[Data extracted from a collection]
=== Section Start ===

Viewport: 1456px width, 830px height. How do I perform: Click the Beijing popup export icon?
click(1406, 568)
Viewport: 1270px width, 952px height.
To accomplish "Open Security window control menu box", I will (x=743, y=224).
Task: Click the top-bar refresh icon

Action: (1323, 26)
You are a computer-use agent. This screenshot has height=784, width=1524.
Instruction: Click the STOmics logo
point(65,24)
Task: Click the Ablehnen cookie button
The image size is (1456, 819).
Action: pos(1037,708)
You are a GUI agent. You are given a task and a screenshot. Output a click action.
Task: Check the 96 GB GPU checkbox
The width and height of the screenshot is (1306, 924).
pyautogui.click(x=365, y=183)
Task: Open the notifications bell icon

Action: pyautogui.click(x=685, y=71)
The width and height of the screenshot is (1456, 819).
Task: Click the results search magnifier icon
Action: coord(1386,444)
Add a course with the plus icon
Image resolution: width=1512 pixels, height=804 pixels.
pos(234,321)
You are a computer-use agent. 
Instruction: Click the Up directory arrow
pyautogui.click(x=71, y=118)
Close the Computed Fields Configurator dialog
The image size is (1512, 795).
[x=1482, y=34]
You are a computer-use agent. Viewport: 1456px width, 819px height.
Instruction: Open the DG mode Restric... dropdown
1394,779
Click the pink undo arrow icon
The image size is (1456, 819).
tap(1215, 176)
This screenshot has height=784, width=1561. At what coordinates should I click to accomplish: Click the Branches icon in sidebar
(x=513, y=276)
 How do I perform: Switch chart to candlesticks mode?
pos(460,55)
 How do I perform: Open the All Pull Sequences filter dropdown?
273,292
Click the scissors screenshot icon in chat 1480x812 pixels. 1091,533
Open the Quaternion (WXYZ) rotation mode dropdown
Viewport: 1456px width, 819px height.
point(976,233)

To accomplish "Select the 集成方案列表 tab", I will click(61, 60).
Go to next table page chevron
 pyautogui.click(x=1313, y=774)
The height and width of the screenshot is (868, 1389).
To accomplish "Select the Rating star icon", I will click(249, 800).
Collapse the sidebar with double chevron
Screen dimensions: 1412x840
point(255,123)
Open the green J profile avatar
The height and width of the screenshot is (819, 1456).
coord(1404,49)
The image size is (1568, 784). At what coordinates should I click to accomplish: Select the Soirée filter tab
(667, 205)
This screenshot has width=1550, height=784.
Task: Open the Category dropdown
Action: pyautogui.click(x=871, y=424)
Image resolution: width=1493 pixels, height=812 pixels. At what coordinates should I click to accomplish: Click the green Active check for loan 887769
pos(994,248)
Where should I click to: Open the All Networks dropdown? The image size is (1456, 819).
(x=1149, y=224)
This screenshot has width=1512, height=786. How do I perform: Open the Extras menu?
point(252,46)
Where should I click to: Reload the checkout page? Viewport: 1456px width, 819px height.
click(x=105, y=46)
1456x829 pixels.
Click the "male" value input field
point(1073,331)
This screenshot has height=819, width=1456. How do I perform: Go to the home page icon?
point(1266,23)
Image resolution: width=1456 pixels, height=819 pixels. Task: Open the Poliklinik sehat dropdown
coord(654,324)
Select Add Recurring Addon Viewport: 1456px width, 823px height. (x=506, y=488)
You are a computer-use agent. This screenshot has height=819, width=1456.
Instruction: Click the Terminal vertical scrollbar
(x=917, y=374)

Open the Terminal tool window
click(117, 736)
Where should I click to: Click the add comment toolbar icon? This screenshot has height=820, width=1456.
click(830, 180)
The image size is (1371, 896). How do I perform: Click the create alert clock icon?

=== Section End ===

:: Task goal ::
Make an exact copy of the data above.

:: Solution to the problem ::
Viewport: 1456px width, 830px height. How do I perform: Click the Beijing popup export icon?
click(1406, 568)
Viewport: 1270px width, 952px height.
To accomplish "Open Security window control menu box", I will (x=743, y=224).
Task: Click the top-bar refresh icon

Action: (1323, 26)
You are a computer-use agent. This screenshot has height=784, width=1524.
Instruction: Click the STOmics logo
point(65,24)
Task: Click the Ablehnen cookie button
The image size is (1456, 819).
Action: pos(1037,708)
You are a GUI agent. You are given a task and a screenshot. Output a click action.
Task: Check the 96 GB GPU checkbox
The width and height of the screenshot is (1306, 924).
pyautogui.click(x=365, y=183)
Task: Open the notifications bell icon

Action: pyautogui.click(x=685, y=71)
The width and height of the screenshot is (1456, 819).
Task: Click the results search magnifier icon
Action: coord(1386,444)
Add a course with the plus icon
Image resolution: width=1512 pixels, height=804 pixels.
pos(234,321)
You are a computer-use agent. 
Instruction: Click the Up directory arrow
pyautogui.click(x=71, y=118)
Close the Computed Fields Configurator dialog
The image size is (1512, 795).
[x=1482, y=34]
You are a computer-use agent. Viewport: 1456px width, 819px height.
Instruction: Open the DG mode Restric... dropdown
1394,779
Click the pink undo arrow icon
The image size is (1456, 819).
tap(1215, 176)
This screenshot has height=784, width=1561. At what coordinates should I click to accomplish: Click the Branches icon in sidebar
(x=513, y=276)
 How do I perform: Switch chart to candlesticks mode?
pos(460,55)
 How do I perform: Open the All Pull Sequences filter dropdown?
273,292
Click the scissors screenshot icon in chat 1480x812 pixels. 1091,533
Open the Quaternion (WXYZ) rotation mode dropdown
Viewport: 1456px width, 819px height.
point(976,233)

To accomplish "Select the 集成方案列表 tab", I will click(61, 60).
Go to next table page chevron
 pyautogui.click(x=1313, y=774)
The height and width of the screenshot is (868, 1389).
To accomplish "Select the Rating star icon", I will click(249, 800).
Collapse the sidebar with double chevron
Screen dimensions: 1412x840
point(255,123)
Open the green J profile avatar
The height and width of the screenshot is (819, 1456).
coord(1404,49)
The image size is (1568, 784). At what coordinates should I click to accomplish: Select the Soirée filter tab
(667, 205)
This screenshot has width=1550, height=784.
Task: Open the Category dropdown
Action: pyautogui.click(x=871, y=424)
Image resolution: width=1493 pixels, height=812 pixels. At what coordinates should I click to accomplish: Click the green Active check for loan 887769
pos(994,248)
Where should I click to: Open the All Networks dropdown? The image size is (1456, 819).
(x=1149, y=224)
This screenshot has width=1512, height=786. How do I perform: Open the Extras menu?
point(252,46)
Where should I click to: Reload the checkout page? Viewport: 1456px width, 819px height.
click(x=105, y=46)
1456x829 pixels.
Click the "male" value input field
point(1073,331)
This screenshot has height=819, width=1456. How do I perform: Go to the home page icon?
point(1266,23)
Image resolution: width=1456 pixels, height=819 pixels. Task: Open the Poliklinik sehat dropdown
coord(654,324)
Select Add Recurring Addon Viewport: 1456px width, 823px height. (x=506, y=488)
You are a computer-use agent. This screenshot has height=819, width=1456.
Instruction: Click the Terminal vertical scrollbar
(x=917, y=374)

Open the Terminal tool window
click(117, 736)
Where should I click to: Click the add comment toolbar icon? This screenshot has height=820, width=1456.
click(830, 180)
The image size is (1371, 896). How do I perform: Click the create alert clock icon?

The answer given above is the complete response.